Bartolomé Rodríguez, mercader de negros, estante al presente en este pueblo, vende a Juan Bautista Ordóñez, escribano de Jalapa, una negra llamada Lucía, de nación Angola, de 20 años de edad, con un hijo suyo nombrado Domingo, de 10 meses de edad, marcada en el pecho, por el precio de 500 pesos de oro común.
Lucas Martín[Ibáñez], vecino de esta provincia, se obligó a pagar a Bartolomé Rodríguez, que de presente reside en la estancia de vacas nombrada Santa Lucía, jurisdicción de la vieja Veracruz, 700 pesos de oro común, precio de dos negros bozales llamados Sebastián y Simón, de nación Angola, de 20 años de edad, a 350 pesos de oro común cada uno. Lucas Martín entregaría el monto de la deuda en el mes de Septiembre de 1622.
Mariana Hernández, viuda de Jácome Vela, curadora de sus menores hijos nombrados Juan y María, recibe del Lic.

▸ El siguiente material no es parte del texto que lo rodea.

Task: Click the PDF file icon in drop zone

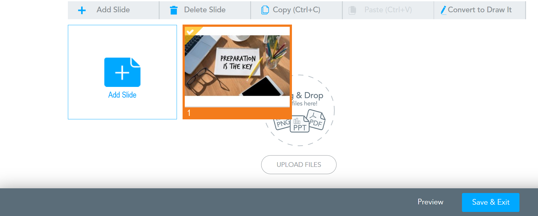Action: tap(316, 120)
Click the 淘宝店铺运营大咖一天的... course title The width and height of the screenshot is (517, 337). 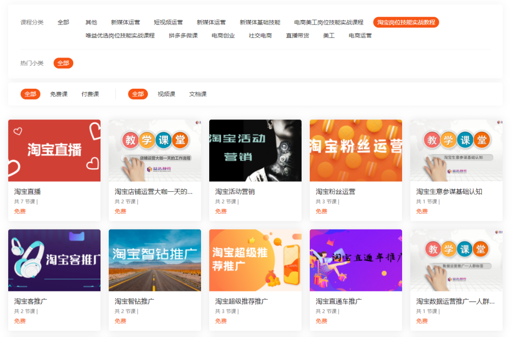(x=154, y=192)
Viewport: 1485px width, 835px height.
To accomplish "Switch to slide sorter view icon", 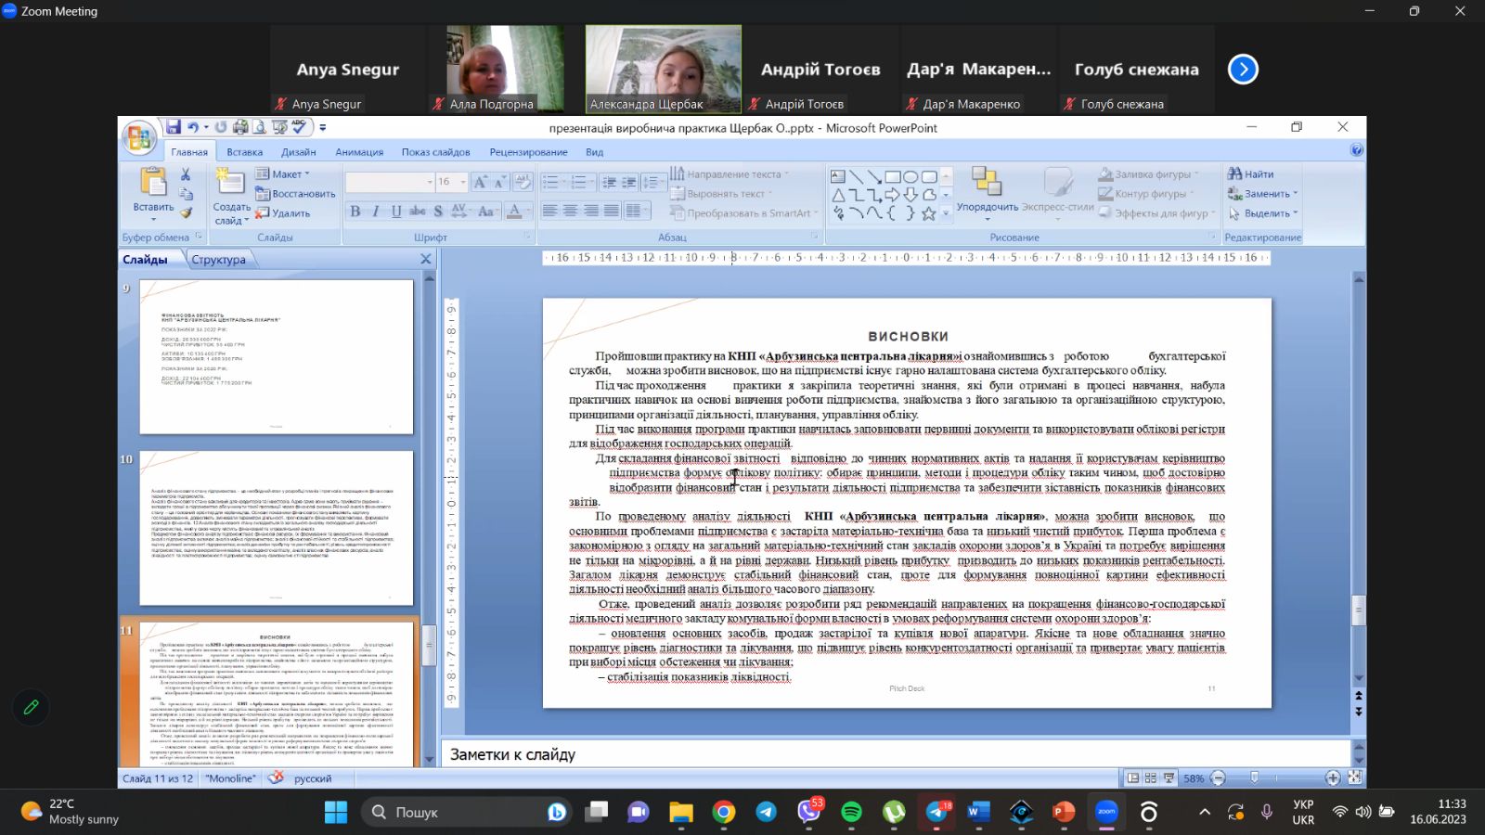I will click(1151, 778).
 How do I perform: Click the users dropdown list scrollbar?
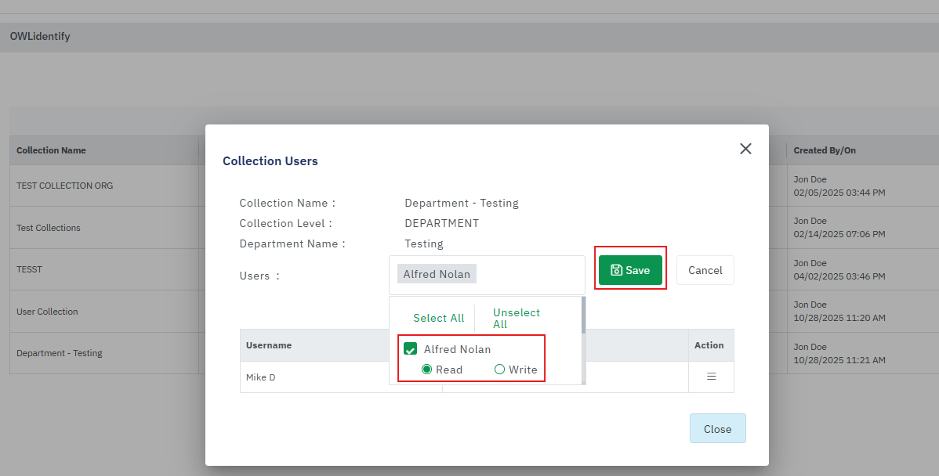[582, 316]
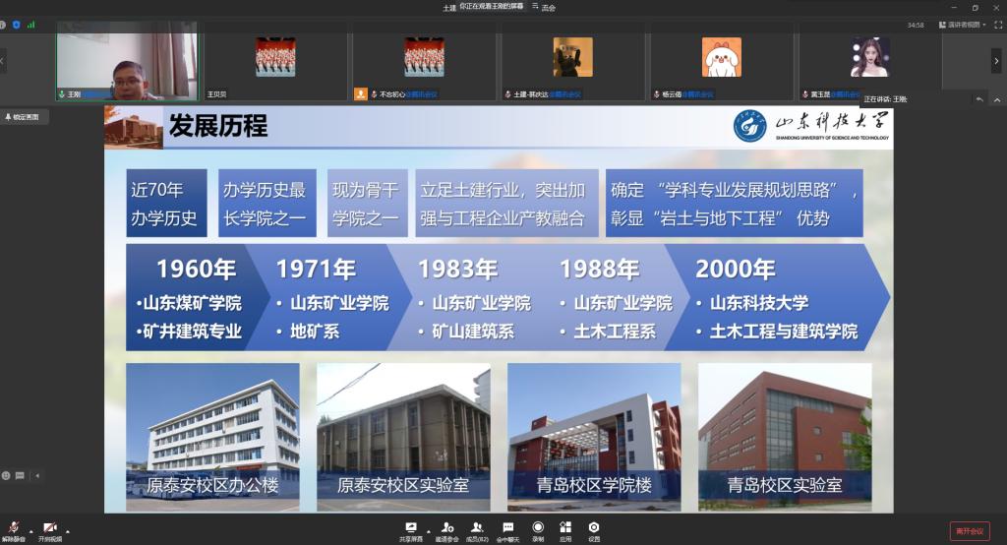
Task: Expand audio options arrow beside microphone
Action: tap(30, 529)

Don Juan de Bañuelos [Cabeza de Vaca), presbítero, albacea y tenedor de bienes de Bartolomé Rodríguez, difunto, 22 mulas arria, 13 aparejadas de reata abajo y 9 en pelo en virtud de la manda y legado que Bartolomé Rodríguez dispuso en su testamento.
Juan López Ruiz, vecino de Jalapa, se obligó a pagar a Francisco de Orduña, el mozo, 420 pesos de oro común, por razón de otros tantos que por él se obligó a pagar a Bartolomé Rodríguez, mercader de negros, en la gruesa de negros que le compró, y sacó de ella una negra llamada Leonor Angola, para el 15 de marzo de 1609, todos juntos en una paga.

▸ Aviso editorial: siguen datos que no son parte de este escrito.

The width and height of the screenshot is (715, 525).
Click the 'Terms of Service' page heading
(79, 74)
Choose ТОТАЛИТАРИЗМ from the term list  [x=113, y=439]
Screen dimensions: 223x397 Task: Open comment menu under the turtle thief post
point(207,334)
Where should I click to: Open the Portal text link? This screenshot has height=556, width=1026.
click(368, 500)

Bartolomé Rodríguez, mercader de negros, estante en esta Nueva España, vende a Francisco de Orduña, vecino de los Ángeles, residente en su ingenio de azúcar en esta jurisdicción, 13 piezas de negros esclavos, siete varones y seis hembras, de nación Angola, de diferentes nombres y edades, al precio de 420 pesos de oro común cada uno.
Francisco de Orduña, el mozo, estante en esta provincia, obligó a su padre Francisco de Orduña, vecino de los Ángeles, con poder expreso para ello, a que pagara a Bartolomé Rodríguez, mercader de negros, 5 351 pesos de oro común que restan de 5 460 pesos, precio de 13 negros esclavos que hoy día le vendió, para el 15 de marzo de 1609, todos juntos en una paga.

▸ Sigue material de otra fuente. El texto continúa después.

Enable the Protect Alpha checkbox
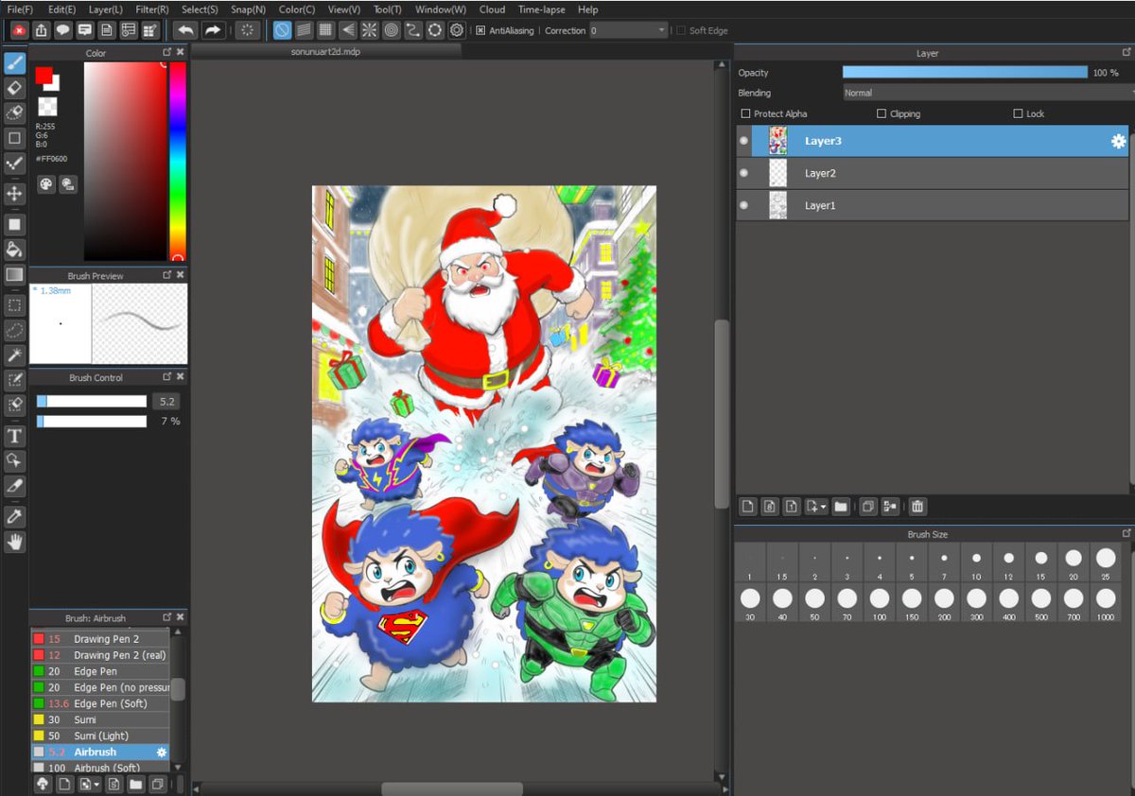This screenshot has width=1135, height=796. coord(745,113)
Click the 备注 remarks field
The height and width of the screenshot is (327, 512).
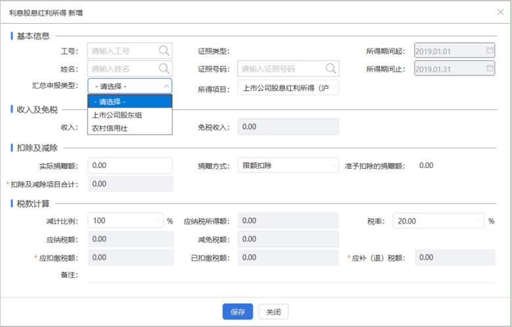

Juan Bautista Ordóñez, escribano público de Jalapa, como principal deudor, y Tomás de Soto, como su fiador, se obligaron a pagar a Bartolomé Rodríguez, mercader de negros, 490 pesos de oro común, precio de una negra llamada Lucía con un niño de 10 meses de edad, pues tan sólo le dio 10 pesos de la alcabala, para el 15 de marzo de 1609, todos juntos en una paga.
El Lic. Don Juan de Bañuelos [Cabeza de Vaca], presbítero, vecino de la ciudad de Los Ángeles, residente en este ingenio del Capitán Don Diego de Orduña Loyando, como albacea de Bartolomé Rodríguez, difunto, vende a Juan Zapata, vecino de Naolingo[co], una mulata esclava nombrada Andrea natural de Jalapa, de 20 años de edad, poco más o menos, que el difunto compró de Luisa Ordóñez, vecina de Jalapa, libre de empeño, hipoteca y enajenación, sin asegurarla de tacha, defecto ni enfermedad, por el precio de 430 pesos de oro común.
El Capitán Sebastián de la Higuera Matamoros, residente en su ingenio de Nuestra Señora de la Concepción, dio su poder cumplido a su mayordomo Cornelio Francisco Prite, para que en compañía de su agente Bartolomé Rodríguez, entreguen la estancia de labor nombrada Santiago, en la jurisdicción de San Juan de los Llanos, con su pertrechos de casas, ganados, aperos, semillas, y todo lo demás anexo, con los indios, gañanes y laboríos que hubieren quedado, a Benito Fernández, su mayordomo en la estancia de San Roque, linde con la de Santiago, en virtud de haber muerto su administrador Diego Vicioso.